» **Text**:
-------------------------

# Golden Ret. - Sr. Male, Auburn, AL



## mylissyk (Feb 25, 2007)

Lee County Humane Soc.
Petfinder PetNotes


----------



## Maggies mom (Jan 6, 2006)

What a handsome guy..... Hope he finds a home quickly.............


----------



## Hudson (May 18, 2005)

What a beautiful guy, I cant believe how many beautiful retrievers need homes over there - it is heartbreaking to see,and so rewarding for the staff and volunteers to see them going to a new family where they are loved.
Hudson and Asha's Mum 
Australia


----------



## GoldenJoyx'stwo (Feb 25, 2007)

Melissa,

Have you emailed the rescues in AL? I know J & L is a sister to Sunshine. This guy reminds me of Lisa's Ruthie. Can you let me know who you've emailed? I'm not going to be online much today. My being on too much today, could cause a split of the atom.

Sent email to the 3 rescues listed on the national list. I'm sure you did too!


----------



## mylissyk (Feb 25, 2007)

Kimm said:


> Melissa,
> 
> Have you emailed the rescues in AL? I know J & L is a sister to Sunshine. This guy reminds me of Lisa's Ruthie. Can you let me know who you've emailed? I'm not going to be online much today. My being on too much today, could cause a split of the atom.
> 
> Sent email to the 3 rescues listed on the national list. I'm sure you did too!

-------------------------

» **Your tasks**:
1 - Using the thread about the senior golden retriever in Auburn, decide whether each statement agrees with it: (a) one poster signs off from Australia; (b) emails went out to five rescues; (c) one poster expects to be online a lot today. For each, answer yes or no and quote the deciding words from the thread.
2 - Pick up the thread about the senior golden retriever in Auburn right after its last sentence and keep it going.

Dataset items
-------------------------

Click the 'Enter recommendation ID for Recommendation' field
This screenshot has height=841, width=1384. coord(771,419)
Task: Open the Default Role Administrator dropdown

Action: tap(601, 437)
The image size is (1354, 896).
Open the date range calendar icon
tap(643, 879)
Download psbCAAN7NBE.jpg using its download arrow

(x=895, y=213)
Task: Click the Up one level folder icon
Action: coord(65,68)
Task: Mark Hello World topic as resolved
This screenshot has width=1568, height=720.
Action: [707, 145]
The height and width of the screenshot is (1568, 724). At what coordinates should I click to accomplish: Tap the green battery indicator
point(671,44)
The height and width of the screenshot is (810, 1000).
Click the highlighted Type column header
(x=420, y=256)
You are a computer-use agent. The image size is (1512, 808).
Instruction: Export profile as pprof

-------------------------

» **Answers by task**:
1 -
(a) Yes: "Australia"
(b) No: "Sent email to the 3 rescues listed on the national list."
(c) No: "I'm not going to be online much today."

2 -
Yes, I did send email to the 3 listed on the national list as well.


----------



## GoldenShamus (Feb 26, 2007)

I emailed Lisa M. already about him, hoping Martha and Lisa H. are already aware of him, but just in case.

He looks totally sweet, and all golden to me, even though they say 'mix'.


----------



## mylissyk (Feb 25, 2007)

GoldenShamus said:


> I emailed Lisa M. already about him, hoping Martha and Lisa H. are already aware of him, but just in case.
> 
> He looks totally sweet, and all golden to me, even though they say 'mix'.


Thanks, and I agree he looks Golden to me.


----------



## GoldenShamus (Feb 26, 2007)

Lisa wrote me back, she said she forwarded it to Lisa H. and Martha down in AL, so we'll see!

Thanks for posting this golden, let's hope he's out of that shelter real soon.


----------



## GoldenJoyx'stwo (Feb 25, 2007)

Poor Martha! I sent it directly to her this am, too. It's good to know people were contacted! I didn't think to contact the Atlanta Dog Squad though.


----------



## GoldenShamus (Feb 26, 2007)

Kimm said:


> Poor Martha! I sent it directly to her this am, too. It's good to know people were contacted! I didn't think to contact the Atlanta Dog Squad though.


I didn't know that you had emailed her, but I do think it's good for her to get an email from Lisa, too, since they work so closely together. Hopefully this dog will be out of that shelter soon. Let's all keep our fiingers (Uh-um, our paws crossed)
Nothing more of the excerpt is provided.